Abbandona i Balcani e la miniera d’oro delle sonorità delle steppe Zach Condon, l’anima del collettivo Beirut; dopo aver confezionato gli eccellenti “Gulag Orkestar” e “The Flying Club Cup” non rimane molto altro da dire sulla musica di quella parte del mondo, per quanto affascinante e ladra d’anima. Ma di tradizioni a rischio estinzione in questo mondo di suoni elettronici e produzioni orecchiabili ce ne sono altre, altre atmosfere acustiche capaci di evocare un patrimonio culturale comune e di mantenere l’immediatezza del sentimento.
E così i Beirut scoprono le carte del Messico. Aiutato dalla locale Jimenez Band, Zach ha estratto un’altra gemma di musica folkloristica declinata in stile e forma contemporanea: “March Of The Zapotec”, registrato nel villaggio di Teotitlan del Valle nella primavera del 2008.
Trombe, maracas, chitarrine, percussioni ritmate, fisarmoniche: tutto quello che fa Messico (e che, ammettiamolo, un po’ ci ricorda di Zorro) lo ritroverete in questo bellissimo EP. Certo, c’è ancora una serpeggiante sensazione di Est Europa nella costruzione delle canzoni, e c’è quel modo caratteristico di cantare di Zach che ricorda i chansonniers francesi, coordinate per non perdersi nella nuova dimensione del folk dei Beirut.
Le sei tracce di “March Of The Zapotec” incarnano alla perfezione la ragion d’essere del popolo messicano, al contempo allegro, solare, aperto alla vita e alla sua celebrazione ma anche con uno spleen malinconico particolare, meno accentuato rispetto a quello dei Balcani ma altrettanto spacca cuore, forse proprio perché riarso dal sole.
Sarebbe piaciuta a Fellini, la personalità di Condon, viaggiatore dell’anima e fagocitatore di culture che incontra lungo la via; americano atipico e alternativo, così giovane e così innamorato della diversità. Emir Kusturica ovviamente già lo adora. Il viaggio alla scoperta di Oaxaca lo ha illuminato. E si sente.

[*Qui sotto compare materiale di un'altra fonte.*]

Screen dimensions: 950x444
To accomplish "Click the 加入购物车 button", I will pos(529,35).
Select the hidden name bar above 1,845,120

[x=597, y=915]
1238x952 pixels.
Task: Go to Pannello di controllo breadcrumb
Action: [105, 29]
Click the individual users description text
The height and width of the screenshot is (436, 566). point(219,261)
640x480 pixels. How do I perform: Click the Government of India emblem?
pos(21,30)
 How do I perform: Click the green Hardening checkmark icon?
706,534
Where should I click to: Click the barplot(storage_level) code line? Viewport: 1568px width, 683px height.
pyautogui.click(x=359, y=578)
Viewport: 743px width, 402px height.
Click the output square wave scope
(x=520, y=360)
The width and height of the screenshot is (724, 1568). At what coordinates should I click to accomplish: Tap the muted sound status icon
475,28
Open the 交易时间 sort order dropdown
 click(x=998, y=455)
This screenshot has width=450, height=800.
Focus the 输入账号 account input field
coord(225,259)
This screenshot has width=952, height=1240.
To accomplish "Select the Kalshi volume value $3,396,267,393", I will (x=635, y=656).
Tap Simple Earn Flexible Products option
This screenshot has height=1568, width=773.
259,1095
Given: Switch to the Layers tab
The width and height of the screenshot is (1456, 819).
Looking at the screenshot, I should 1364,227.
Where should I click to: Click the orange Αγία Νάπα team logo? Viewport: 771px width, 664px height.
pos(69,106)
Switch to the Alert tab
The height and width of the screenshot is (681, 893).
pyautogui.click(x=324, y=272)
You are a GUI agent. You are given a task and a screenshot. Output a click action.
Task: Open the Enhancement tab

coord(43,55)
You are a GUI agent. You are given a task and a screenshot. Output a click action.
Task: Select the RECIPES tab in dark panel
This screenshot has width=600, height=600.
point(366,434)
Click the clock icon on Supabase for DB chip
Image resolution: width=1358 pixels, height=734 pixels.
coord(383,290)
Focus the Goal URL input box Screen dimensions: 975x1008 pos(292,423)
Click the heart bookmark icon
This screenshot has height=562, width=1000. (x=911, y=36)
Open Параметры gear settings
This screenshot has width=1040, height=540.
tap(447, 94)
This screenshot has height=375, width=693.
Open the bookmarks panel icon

E a seguire arrivano le cinque tracce di “Holland”, una riedizione di quel che Condon era prima di diventare Beirut: Realpeople. Un altro aspetto della sua personalità, un esperimento elettronico etereo e sognante con scorci di quel che poi coi Beirut ha messo in pratica (fisarmoniche e timbrica strascicata tzigana). Tutta un’altra cosa, rispetto all’ambientazione precedente, che forse un po’ stona come posizione ma che mantiene un proprio valore intrinseco pur nella sua semplicità ed ingenuità.